5) For the hundredth time, the Forbidden Forest is called that for a reason. I don't care if you saw the Weasley twins do it, it's forbidden.

The two second years stood sheepishly in Dumbledore's office. They were both covered in cuts, twigs, mud and for some reason one was holding a textbook.

"What part of forbidden don't you understand?" Dumbledore asked calmly.

"But the-," the one with the textbook said.

"But nothing!" Dumbledore shouted. "You have broken countless school regulations- it's a miracle you're alive!" the second year had started flicking through the textbook. "And why in Merlin's name do you have a textbook!"

The other second year looked offended.

"Sir, it's so much more than a textbook- it's the 'Weasley guide to Survival in the Forbidden Forest'. Even tells you how to deal with it if you get caught!" the boy was beaming at this point.

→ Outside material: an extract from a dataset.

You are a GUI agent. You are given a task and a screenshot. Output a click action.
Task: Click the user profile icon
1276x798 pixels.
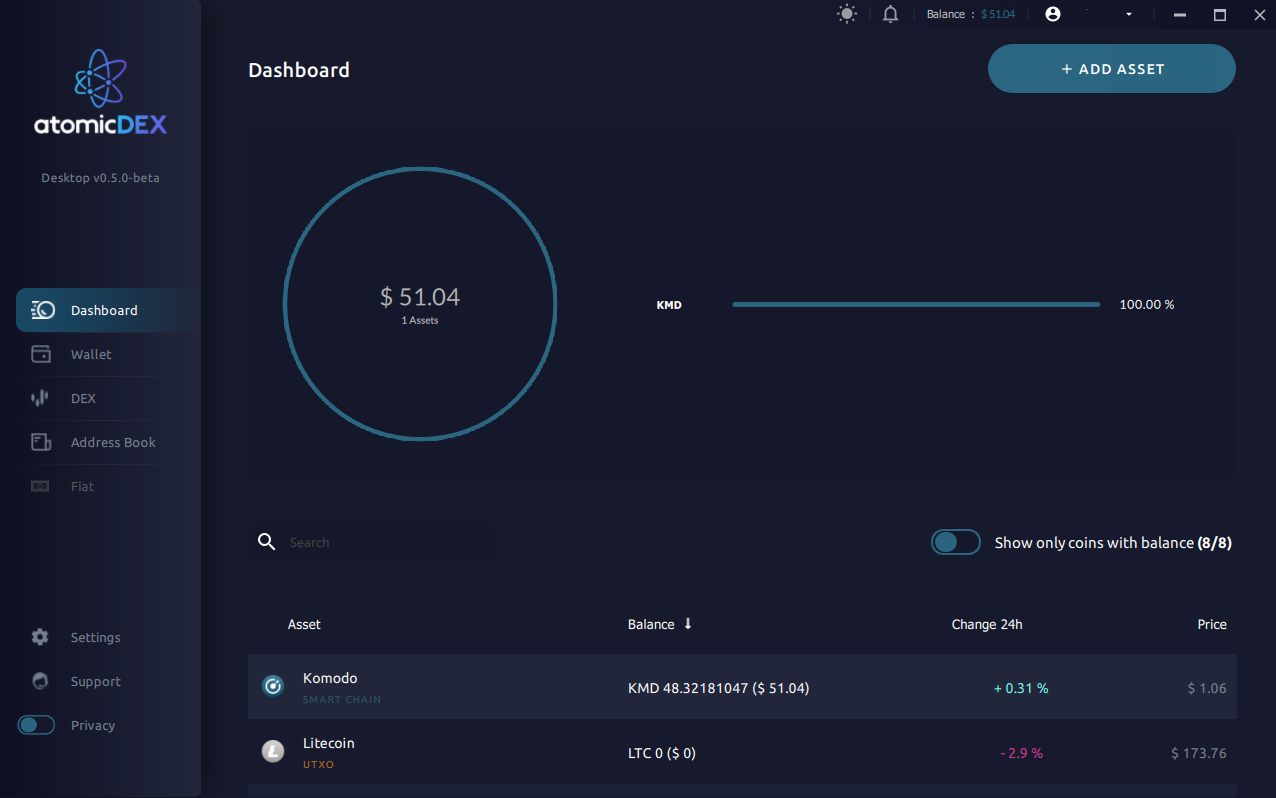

Dumbledore leaned back in his chair and accioed the 'Guide'. He flicked through it, there were detailed drawings of beasts, escape routes and defensive spells- each accompanied by a description.

When he reached the back page, simply labelled 'Caught', he saw a caricature of himself raining fire down on students. He shut the book with a slam, took a calming breath and…

"THIS IS THE MOST DISRESPECTFUL THING I'VE EVER SEEN IN MY LIFE!" He stood up. "IT USED TO BE 'BUT THE WEASLEY'S DID IT', NOW THIS!"

At this point, Dumbledore's beard was starting to spark, and the two students ran out of the office. They heard faint curses behind them as the headmaster noticed his flaming beard.

Back in his office, Dumbledore sighed.

"Perhaps that was more accurate than I thought it was," he said to himself.